A review on mechanisms and recent developments of nanomaterials based carbon fiber reinforced composites for enhanced interface performanceEin uberblick zu Mechanismen und aktuellen Entwicklungen von kohlenstofffaserverstarkten Verbundwerkstoffen auf der Basis von Nanomaterialien zur Verbesserung der Grenzflachenleistung

Carbon fiber reinforced composites have attracted lots of attention in many fields. However, on account of the poor infiltration of resin to carbon fiber, the weak interface performance between fiber and resin has been restricting the interface properties of composites. In recent progress, the review attaches more importance to the introduction of the third phase monomer, which mainly uses physical and chemical methods to assemble nanomaterials (such as carbon nanotubes, graphene, etc.) on the carbon fiber surface to modify the interface structure of the carbon fiber reinforced composites, and all of them have been demonstrated in this paper.
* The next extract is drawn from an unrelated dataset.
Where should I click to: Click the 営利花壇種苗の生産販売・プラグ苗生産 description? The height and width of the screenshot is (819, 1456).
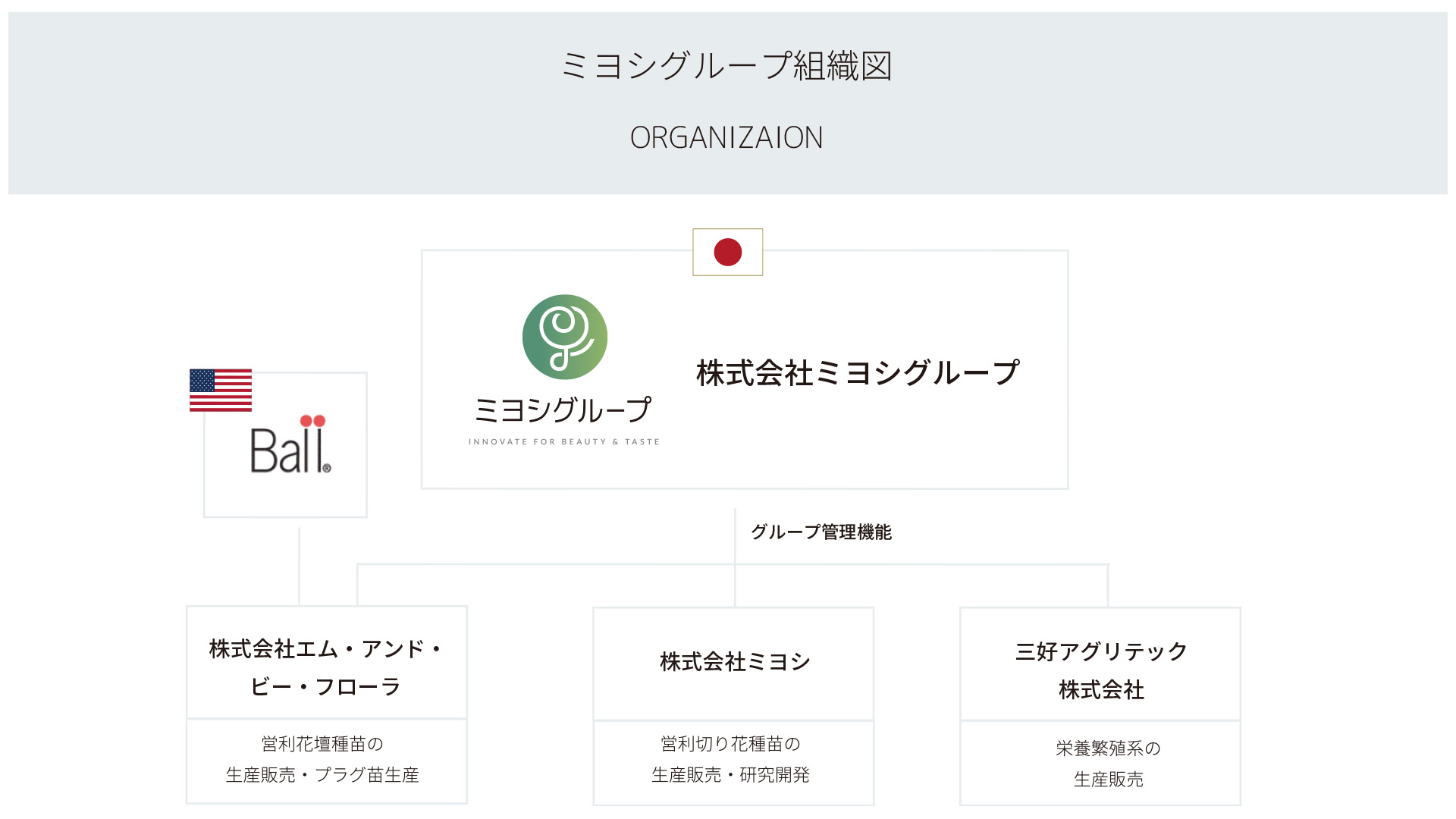323,759
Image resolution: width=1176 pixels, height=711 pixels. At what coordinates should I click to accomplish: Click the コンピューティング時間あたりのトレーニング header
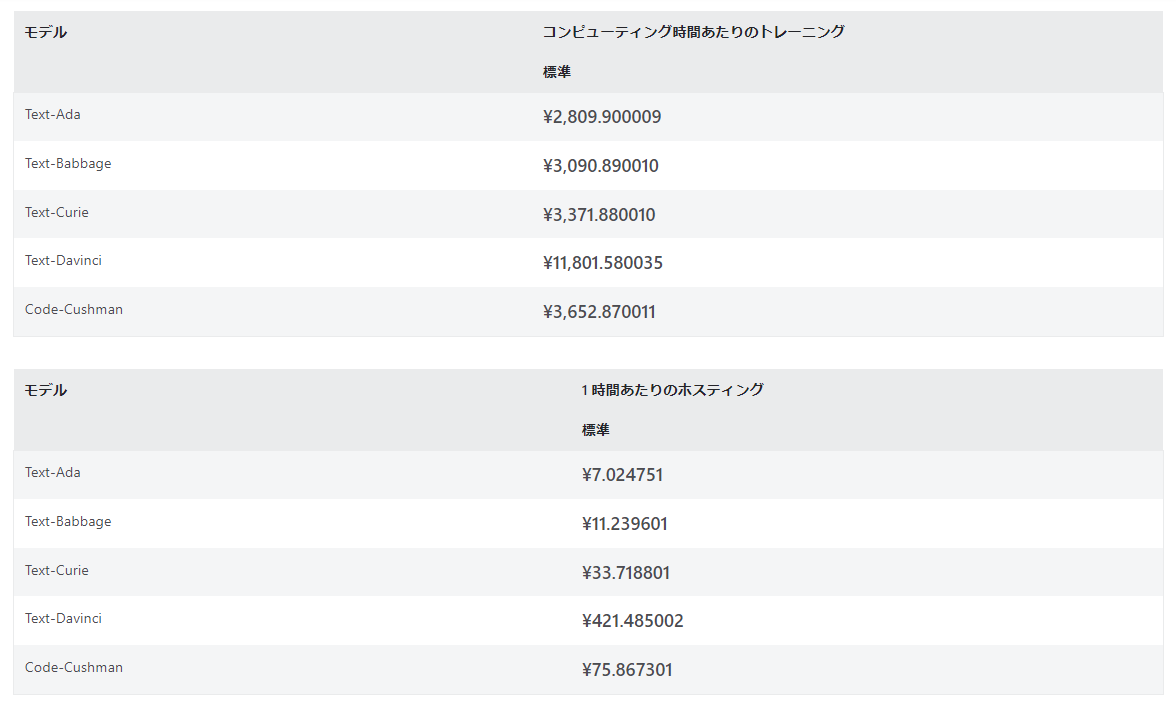tap(693, 32)
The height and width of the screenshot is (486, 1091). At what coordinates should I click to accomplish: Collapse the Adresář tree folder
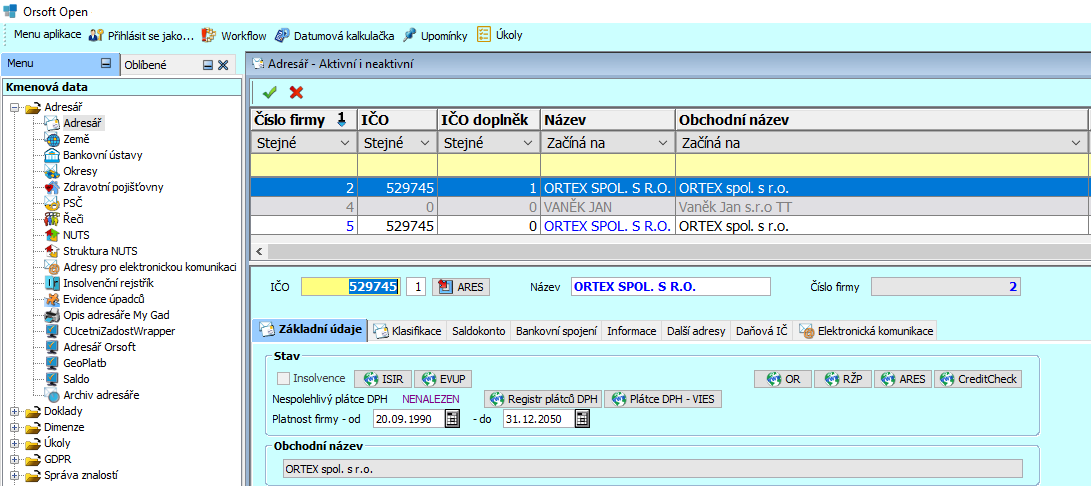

Furthermore, the effects of introducing nanomaterials on the structure of the fiber/resin interface and the relationship between multi-scale interface structure and properties have been investigated. It can be seen that the design idea of researchers mainly uses one or more theories to improve the interface properties of carbon fiber reinforced composites, such as transition layer, chemical bonding, mechanical interlocking, infiltration, diffusion, and adsorption. In brief, this work provides some novel insights for the preparation of carbon fiber reinforced composites with excellent interlaminar shear strength.

Automated summary

Carbon fiber reinforced composites have been widely studied due to their potential applications in various fields. However, the weak interface performance between the fiber and resin limits the overall properties of the composites. This review emphasizes the importance of introducing a third phase monomer, such as carbon nanotubes or graphene, to modify the interface structure. The effects of these nanomaterials on the fiber/resin interface and the relationship between the multi-scale interface structure and properties have been investigated. Various theories, such as transition layer, chemical bonding, mechanical interlocking, infiltration, diffusion, and adsorption, have been employed to improve the interface properties. Overall, this work provides valuable insights for the preparation of carbon fiber reinforced composites with enhanced interlaminar shear strength.